The ASCE has launched a new series of reports that take a closer look at the economic impacts of America’s deteriorating infrastructure. These economic studies look forward to 2020 and 2040 to predict impacts on GDP, personal income, and jobs if current infrastructure investment trends continue. 

The first report was released in July 2011 and focused on surface transportation. The landmark study, Failure to Act: The Economic Impact of Current Investment Trends in Surface Transportation Infrastructure, found the nation’s deteriorating surface transportation infrastructure will cost the American economy more than 870,000 jobs, and suppress the growth of the country’s Gross Domestic Product by $897 billion by 2020. Commissioned by ASCE and conducted by the Economic Development Research Group of Boston, the report shows that the nation is facing a funding gap of about $94 billion a year compared with our current spending levels.

In fact Nobel Economist Joseph Stiglitz asserts in a recent Project Syndicate blog that “Spending, especially on investments in education, technology, and infrastructure, can actually lead to lower long-term deficits.”

Most of the federal ‘fiscal cliff’ was created by borrowing to finance serial tax cuts and increased military spending that benefited the few at the expense of the many, instead of shoring up social security and Medicare reserves, as Bush Treasury Secretary Paul O’Neill advocated.

In fact, those tax revenues were diverted to the real ‘takers’, the wealthiest Wall Street financiers and corporate CEOs who have managed to capture most of the created wealth over the last decades. Just in 2009, it’s well documented that 93 percent of the income increase went to the top 1 percent of income earners through lower dividend and capital gains taxes, as well as record corporate profits.

But that means taking political power back from the elites who would rather starve government programs that could boost middle class incomes and consumers, asserts Chrystia Freeland in Plutocrats, The Rise of the New Global Super-Rich and the Fall of Everyone Else. Plutocrats are putting the wealth accumulated from deregulation of the U.S. economy into developing the middle classes of developing countries such as India, China, and Brazil, rather than the U.S.

Need we say more? Should we continue to allow the private good to trump public good? Not unless we enjoy reverting back to conditions like those in the developing world.

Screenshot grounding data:
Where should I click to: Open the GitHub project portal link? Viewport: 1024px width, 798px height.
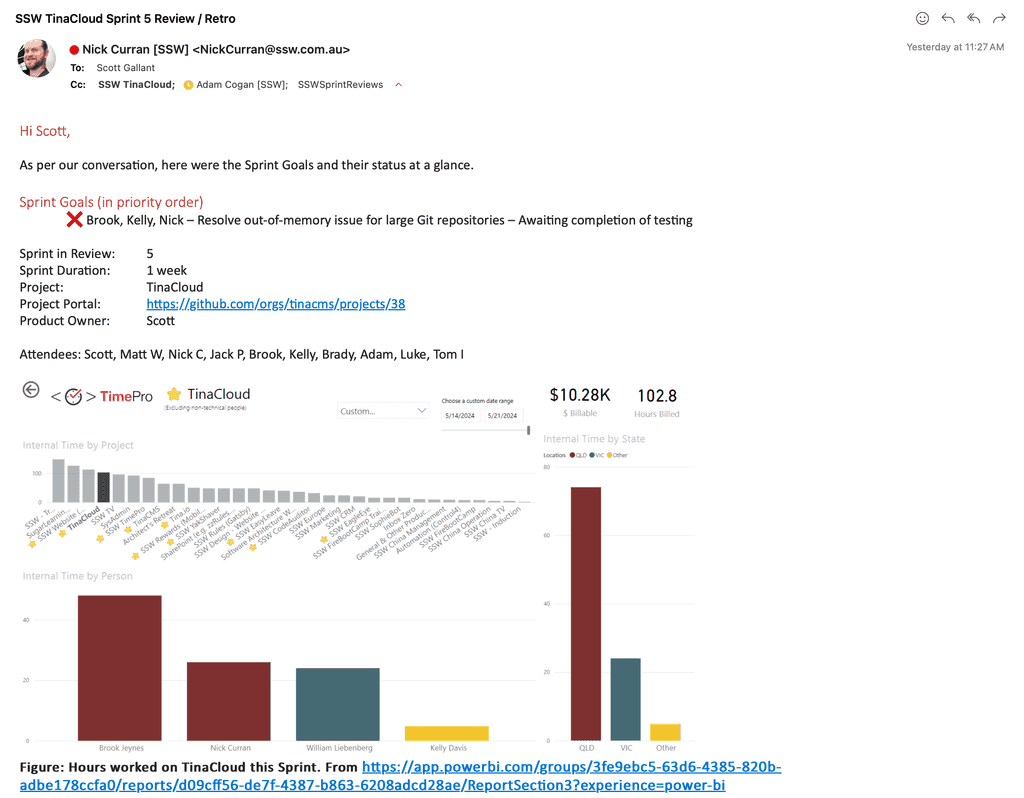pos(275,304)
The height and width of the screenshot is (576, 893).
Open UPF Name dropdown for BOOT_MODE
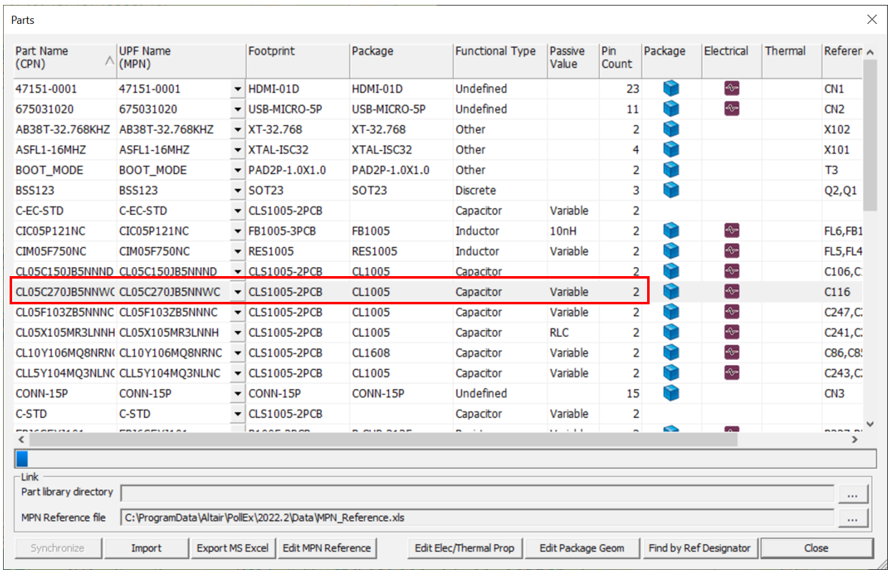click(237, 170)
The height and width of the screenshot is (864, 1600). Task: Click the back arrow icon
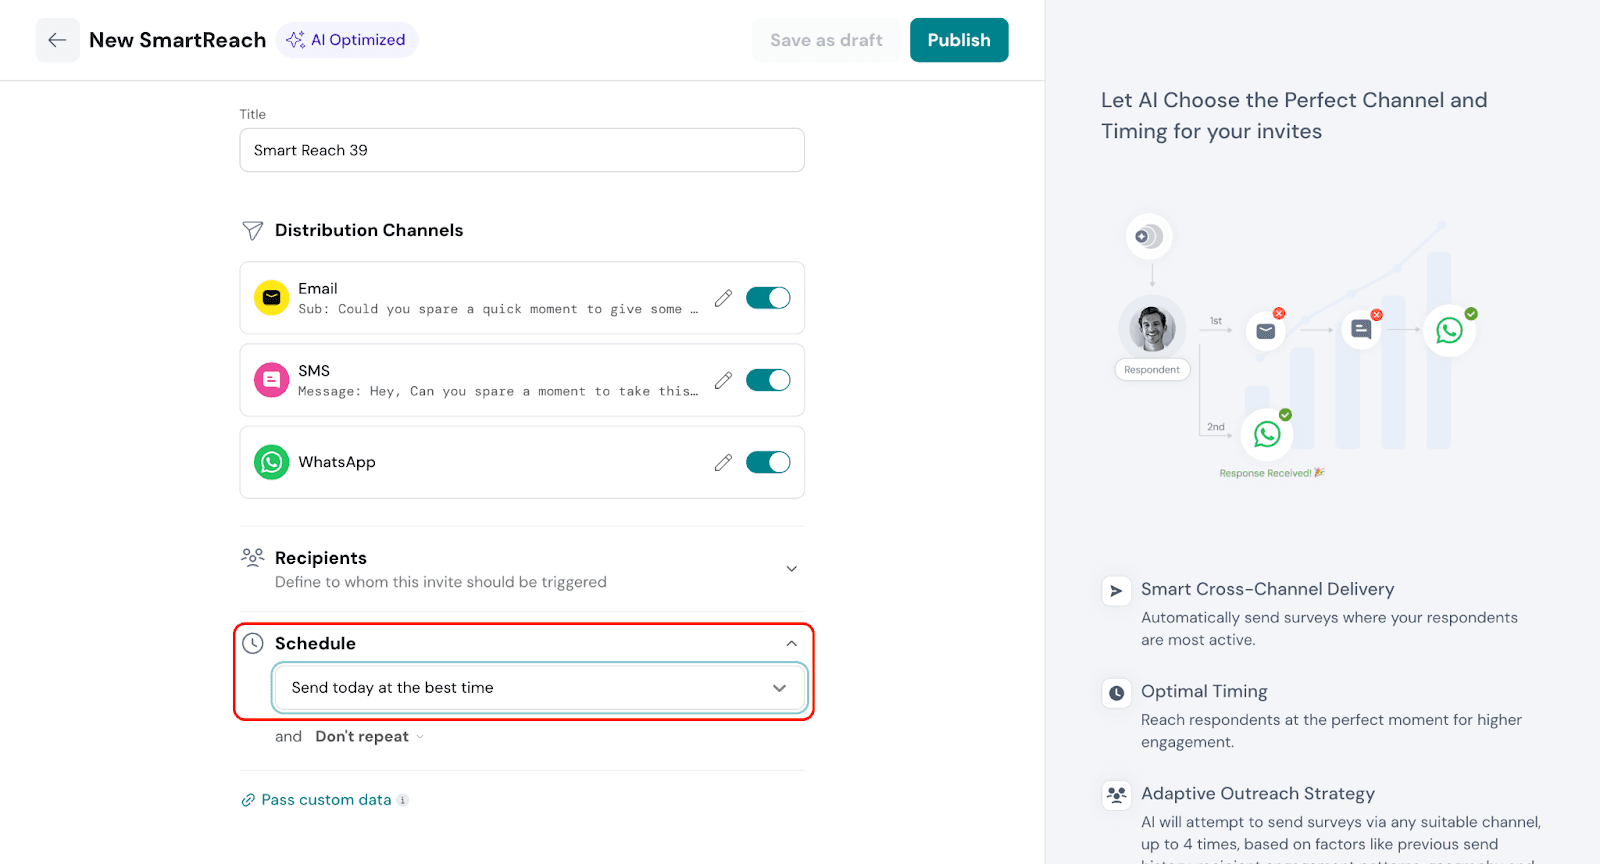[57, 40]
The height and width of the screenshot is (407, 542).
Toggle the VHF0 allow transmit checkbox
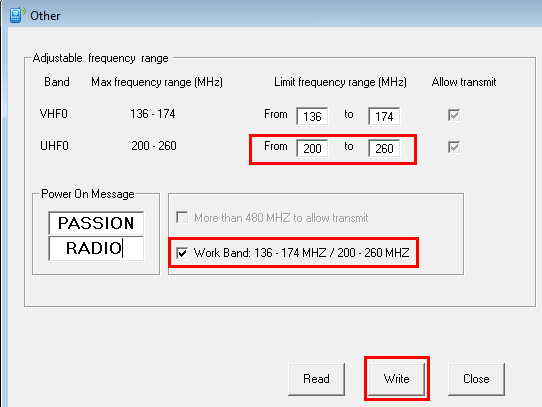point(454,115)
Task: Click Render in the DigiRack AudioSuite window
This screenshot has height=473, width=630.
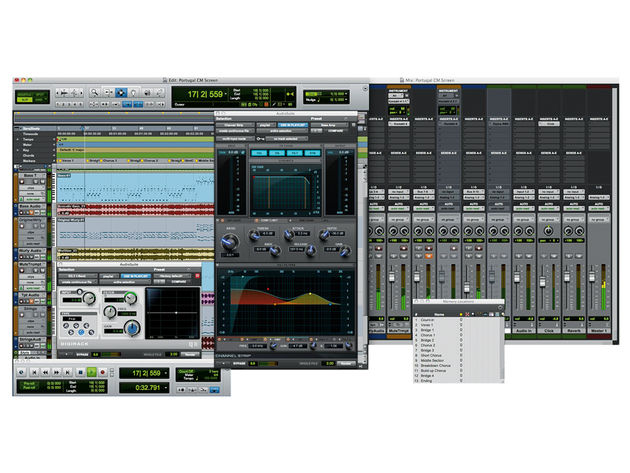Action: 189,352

Action item A:
Copy the infrastructure article from "Most of the federal" to "Paul O’Neill advocated.".
Action item B:
According to the infrastructure article, how large is the nation's yearly funding gap compared with current spending levels?
Action item C:
List the developing countries that the infrastructure article names.

Written reply A:
Most of the federal ‘fiscal cliff’ was created by borrowing to finance serial tax cuts and increased military spending that benefited the few at the expense of the many, instead of shoring up social security and Medicare reserves, as Bush Treasury Secretary Paul O’Neill advocated.

Written reply B:
About $94 billion a year.

Written reply C:
India, China, Brazil